Evans hesitated before replying.
“I think so.”
“Take the others around to it and get upstairs as fast as you can.”
“What about you?”
“If you don’t get to the garage before they barricade the doors, it won’t matter what I do.”
A clattering sound.
Roche swung his light across the cafeteria, casting shadows from the equipment-covered tables. He detected a hint of movement, low to the ground, but couldn’t pin it down with the beam.
“Go,” he whispered.
He didn’t dare look away from the light as he searched for—
A chair scooted from beneath a table with a screech.
He hit it with the light, but by then Rayburn was already gone.
The shuffling tread of the others became muffled when they rounded the back side of the spiral staircase. He heard the tap of a boot on one of the ledges and a grunt as someone transferred their weight to the wall, but he wasn’t the only one.
A shadow raced in their direction, sending chairs toppling to the floor and knocking a monitor from the table with a crash.
“Hey!” Roche shouted.
The sound of his own voice startled him more than Rayburn, who skidded to a halt on the tiled floor in a crouch and cocked his head like a bird of prey.
Roche blinded him with the light and hurried to his left in an effort to position himself between Rayburn and the others, who were maybe halfway up the wall and moving at a rapid pace.
Rayburn made a clicking sound and held his hand in front of his eyes.
Roche used the opportunity to go on the offensive. If he could somehow advance another ten feet and drive Rayburn back in the process, he might be able to reach the stairs, but he needed to buy the others more time first.
Rayburn scuttled toward the serving bar.
Roche ran to intercept. He couldn’t afford to let him get behind the stainless-steel island or he wouldn’t be able to see him. Worse, he wouldn’t be able to blind him with the flashlight, although he couldn’t imagine that ploy would work for very much longer. He needed to get into a position to make his move now, while he still held anything resembling an advantage.
“What happened to you?”
Roche spoke while he moved stealthily toward the stairs. He kept his beam in Rayburn’s eyes and listened for the sound of footsteps striking the floor above him.
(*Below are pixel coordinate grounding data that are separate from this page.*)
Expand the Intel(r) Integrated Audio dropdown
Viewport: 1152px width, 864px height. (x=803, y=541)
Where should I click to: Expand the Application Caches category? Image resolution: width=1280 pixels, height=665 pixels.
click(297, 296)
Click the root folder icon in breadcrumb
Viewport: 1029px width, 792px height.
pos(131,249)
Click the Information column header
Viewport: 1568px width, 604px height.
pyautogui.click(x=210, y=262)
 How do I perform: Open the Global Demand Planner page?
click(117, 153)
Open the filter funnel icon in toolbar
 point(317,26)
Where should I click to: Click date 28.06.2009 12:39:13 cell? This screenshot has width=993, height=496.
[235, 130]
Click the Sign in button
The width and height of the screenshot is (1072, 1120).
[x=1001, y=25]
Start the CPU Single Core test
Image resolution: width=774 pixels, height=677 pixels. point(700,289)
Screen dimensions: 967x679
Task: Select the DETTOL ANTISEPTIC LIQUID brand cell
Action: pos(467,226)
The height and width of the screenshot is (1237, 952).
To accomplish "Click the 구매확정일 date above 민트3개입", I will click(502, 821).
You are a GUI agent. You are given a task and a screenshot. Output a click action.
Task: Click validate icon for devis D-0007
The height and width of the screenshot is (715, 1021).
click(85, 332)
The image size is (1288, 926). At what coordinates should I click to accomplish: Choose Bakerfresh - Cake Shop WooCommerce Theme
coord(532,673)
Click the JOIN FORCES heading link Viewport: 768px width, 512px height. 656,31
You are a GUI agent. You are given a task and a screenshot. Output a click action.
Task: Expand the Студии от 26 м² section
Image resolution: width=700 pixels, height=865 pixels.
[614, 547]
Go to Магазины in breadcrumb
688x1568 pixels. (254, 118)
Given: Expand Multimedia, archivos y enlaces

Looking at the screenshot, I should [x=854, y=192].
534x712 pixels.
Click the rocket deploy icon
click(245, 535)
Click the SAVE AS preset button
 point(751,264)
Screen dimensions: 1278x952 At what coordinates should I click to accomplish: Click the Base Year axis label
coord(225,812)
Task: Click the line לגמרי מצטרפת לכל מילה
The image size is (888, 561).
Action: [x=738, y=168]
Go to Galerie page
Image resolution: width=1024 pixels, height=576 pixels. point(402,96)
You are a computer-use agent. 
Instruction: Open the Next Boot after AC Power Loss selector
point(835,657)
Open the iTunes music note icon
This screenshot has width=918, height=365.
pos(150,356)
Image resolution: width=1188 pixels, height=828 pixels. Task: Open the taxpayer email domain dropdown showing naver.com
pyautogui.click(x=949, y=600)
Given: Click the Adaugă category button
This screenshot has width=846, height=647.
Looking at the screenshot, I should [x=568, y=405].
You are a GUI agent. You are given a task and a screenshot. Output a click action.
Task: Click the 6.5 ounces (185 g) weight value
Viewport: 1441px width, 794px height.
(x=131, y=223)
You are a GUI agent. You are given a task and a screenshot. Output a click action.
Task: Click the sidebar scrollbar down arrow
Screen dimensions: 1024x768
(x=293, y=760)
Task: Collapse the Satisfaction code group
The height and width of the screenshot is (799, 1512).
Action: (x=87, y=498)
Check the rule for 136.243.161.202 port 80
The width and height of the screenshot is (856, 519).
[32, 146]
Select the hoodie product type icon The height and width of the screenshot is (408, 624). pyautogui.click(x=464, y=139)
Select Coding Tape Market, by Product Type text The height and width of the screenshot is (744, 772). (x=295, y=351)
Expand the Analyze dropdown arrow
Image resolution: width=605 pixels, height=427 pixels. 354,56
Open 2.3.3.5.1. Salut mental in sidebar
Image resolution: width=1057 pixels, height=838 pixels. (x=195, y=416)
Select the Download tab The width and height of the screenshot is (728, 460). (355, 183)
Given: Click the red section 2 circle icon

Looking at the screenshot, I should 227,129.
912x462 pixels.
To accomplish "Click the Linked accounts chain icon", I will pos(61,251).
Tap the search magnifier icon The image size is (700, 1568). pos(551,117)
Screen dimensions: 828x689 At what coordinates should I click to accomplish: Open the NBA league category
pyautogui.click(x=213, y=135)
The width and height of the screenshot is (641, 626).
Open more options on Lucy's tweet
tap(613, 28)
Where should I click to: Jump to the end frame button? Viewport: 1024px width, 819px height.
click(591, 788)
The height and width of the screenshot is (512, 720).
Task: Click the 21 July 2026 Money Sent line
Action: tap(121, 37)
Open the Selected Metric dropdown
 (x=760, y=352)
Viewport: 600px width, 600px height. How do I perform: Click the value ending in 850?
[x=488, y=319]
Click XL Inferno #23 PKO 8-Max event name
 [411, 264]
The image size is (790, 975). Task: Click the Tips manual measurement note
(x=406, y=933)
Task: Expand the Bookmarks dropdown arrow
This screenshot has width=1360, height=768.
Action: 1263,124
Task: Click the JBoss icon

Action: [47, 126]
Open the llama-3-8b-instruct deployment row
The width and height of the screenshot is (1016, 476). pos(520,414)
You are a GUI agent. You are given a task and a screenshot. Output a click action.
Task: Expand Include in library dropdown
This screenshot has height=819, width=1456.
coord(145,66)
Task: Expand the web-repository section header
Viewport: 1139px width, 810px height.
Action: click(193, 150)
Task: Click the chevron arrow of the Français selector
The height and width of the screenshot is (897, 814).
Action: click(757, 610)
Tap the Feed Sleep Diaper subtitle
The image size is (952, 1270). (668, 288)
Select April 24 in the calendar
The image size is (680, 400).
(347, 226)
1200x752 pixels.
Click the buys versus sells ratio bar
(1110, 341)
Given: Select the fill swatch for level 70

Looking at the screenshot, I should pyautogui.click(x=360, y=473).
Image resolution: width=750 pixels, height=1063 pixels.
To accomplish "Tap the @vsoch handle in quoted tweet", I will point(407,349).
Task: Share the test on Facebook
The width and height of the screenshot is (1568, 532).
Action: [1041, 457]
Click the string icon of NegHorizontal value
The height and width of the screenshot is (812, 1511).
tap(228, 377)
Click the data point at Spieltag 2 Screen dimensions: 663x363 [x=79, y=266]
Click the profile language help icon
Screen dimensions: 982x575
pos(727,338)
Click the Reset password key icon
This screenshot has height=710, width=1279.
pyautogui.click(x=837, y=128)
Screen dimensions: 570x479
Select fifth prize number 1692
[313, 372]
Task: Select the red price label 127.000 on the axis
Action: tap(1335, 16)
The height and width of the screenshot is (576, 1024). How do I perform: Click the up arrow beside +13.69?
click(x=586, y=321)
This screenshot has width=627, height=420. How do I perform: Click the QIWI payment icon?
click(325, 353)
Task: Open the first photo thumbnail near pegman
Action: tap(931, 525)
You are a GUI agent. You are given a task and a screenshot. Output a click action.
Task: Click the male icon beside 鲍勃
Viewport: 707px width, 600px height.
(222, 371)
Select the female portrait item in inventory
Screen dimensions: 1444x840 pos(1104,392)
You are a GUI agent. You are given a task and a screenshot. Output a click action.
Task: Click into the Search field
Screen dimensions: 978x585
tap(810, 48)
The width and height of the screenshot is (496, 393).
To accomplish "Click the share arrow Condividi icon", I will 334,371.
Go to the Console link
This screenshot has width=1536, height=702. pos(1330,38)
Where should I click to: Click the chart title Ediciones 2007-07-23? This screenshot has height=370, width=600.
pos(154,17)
Rayburn propelled himself toward the kitchen, but Roche anticipated the move and cut him off.
The man crouched with his thighs drawn to his chest and his palms flat on the floor between his feet. He arched his back to an inhuman degree in an effort to lower his head far enough to shield his face behind his knee and made a clicking sound that echoed throughout the cafeteria.
Roche crossed one foot over the other as he moved sideways toward the staircase.
“Let me help you.”
More clicking sounds.
Rayburn lunged in the opposite direction and sought refuge behind the nearest table, where he passed behind the legs of the chairs like a tiger behind the bars of its cage. His skin was a sickly shade of pale, almost gray. The vessels in his neck stood out in stark contrast and struck like lightning bolts across his cheeks, temples, and forehead before running out from beneath the raw skin and over his exposed cranium, where it almost looked like scar tissue was beginning to form.
A thudding sound overhead as the first of them hopped down from the climbing wall.
Rayburn made a high-pitched shrieking sound and feinted deeper into the cafeteria before scurrying back toward the stairs.
Roche struggled to keep his light on him and nearly tripped over the bottom step of the spiral staircase in the process.
Another set of footsteps joined the first.
Rayburn lunged at him and lashed out with his hand. Ducked back. Tried again to dodge the beam, which reflected from his eyes like headlights from those of a deer in the middle of the highway.
“Talk to me,” Roche said.
Rayburn released a rapid-fire series of clicks and Roche realized with sudden clarity that Rayburn was attempting to do just that.
Roche started up the staircase backward, one step at a time, his flashlight never wavering from the creature’s bloody face. It watched him from behind its raised hand, its teeth bared.
One final thump, and the thunder of running footsteps overhead.
Roche backed into the bend in the staircase and recognized what was about to happen. As soon as he rounded the turn, he wouldn’t be able to hold the creature at bay with his light, nor would he have any kind of room to maneuver in the tight spiral.
The Rayburn-creature knew it, too. It shrieked and transferred all of its weight to its hands, its legs bunched beneath it like a sprinter at the starting blocks.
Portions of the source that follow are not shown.